#### [Provided passage]
'''
_______
2002-12-16/6:59 p.m.
The Church of the Disney Channel

I watch way too much Disney Channel. See, they used to show Boy Meets World twice a day, with two other shows on in between. Well, Boy Meets World is without a doubt the best sitcom ever made, so of course I'm going to watch it. But there was nothing on in between those timeslots, so I ended up just leaving it on and then got to watching the Disney shows. They usually aren't very good, but they're somewhat cute in their own ways. Nothing that could possibly compare to Boy Meets World, but they do try.

One of these shows is called Even Stevens. It's about a wacky young boy with a different perspective on life and how he gets along with his perfect family. You know the drill. We'll get back to this point in a second.

Another thing they have on the Disney Channel are these little interview segments with Disney Channel stars during the commercials. In these commercials they bare their souls with their politically correct, utterly non-offensive, real life views on issues such as racism, peer pressure, reading for fun, and how to cope with the threat of global terrorism (I shit you not).
'''
#### [Task instructions]
From the Disney Channel post, quote the stretch that begins with the words containing "The Church of" and ends with "they do try.". The listing has no role in this exercise.

#### [Supplied material]
'''
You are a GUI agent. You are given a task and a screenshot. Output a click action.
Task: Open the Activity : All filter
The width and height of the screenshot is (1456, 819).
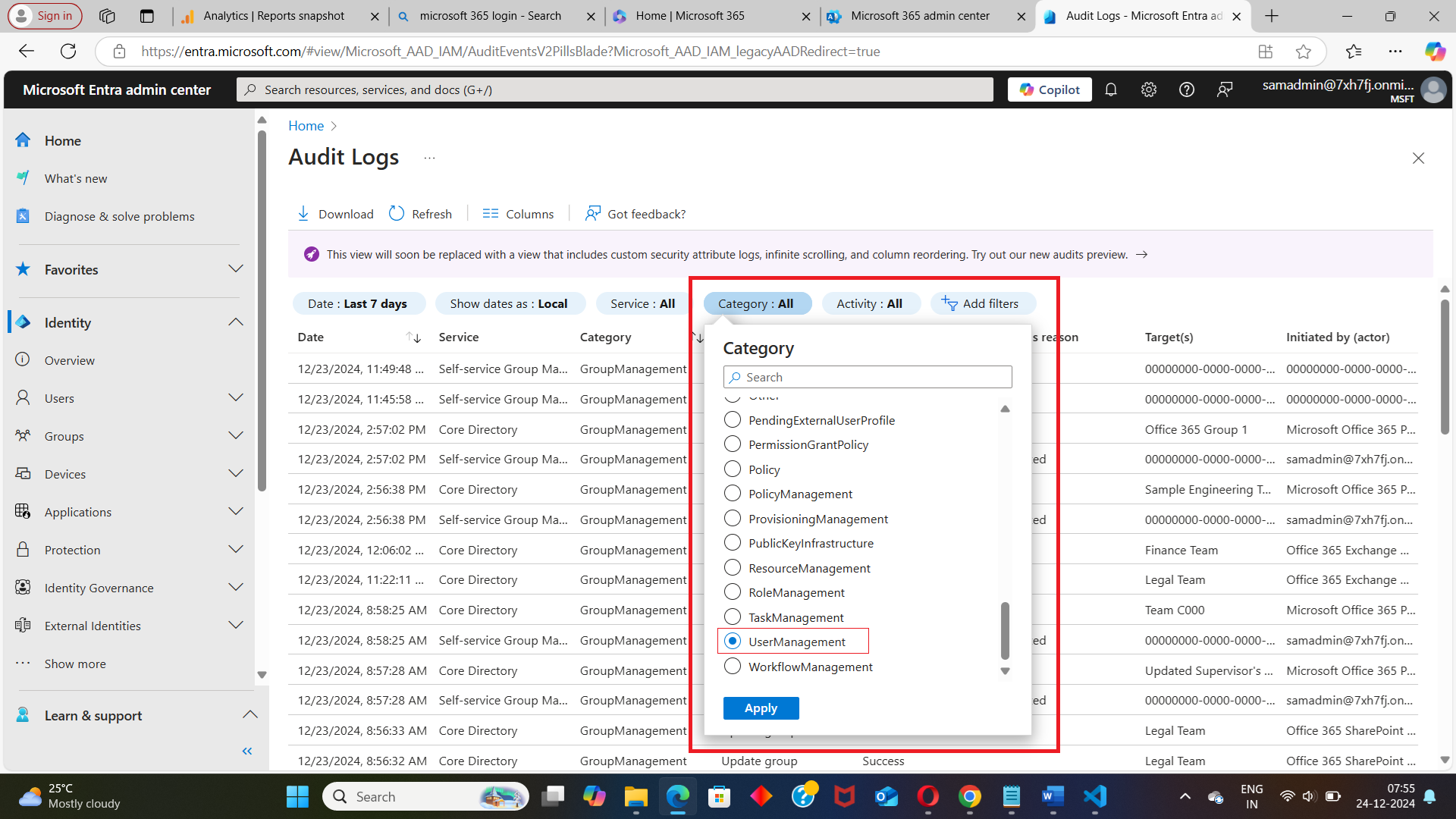869,303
'''
#### [Written answer]
The Church of the Disney Channel

I watch way too much Disney Channel. See, they used to show Boy Meets World twice a day, with two other shows on in between. Well, Boy Meets World is without a doubt the best sitcom ever made, so of course I'm going to watch it. But there was nothing on in between those timeslots, so I ended up just leaving it on and then got to watching the Disney shows. They usually aren't very good, but they're somewhat cute in their own ways. Nothing that could possibly compare to Boy Meets World, but they do try.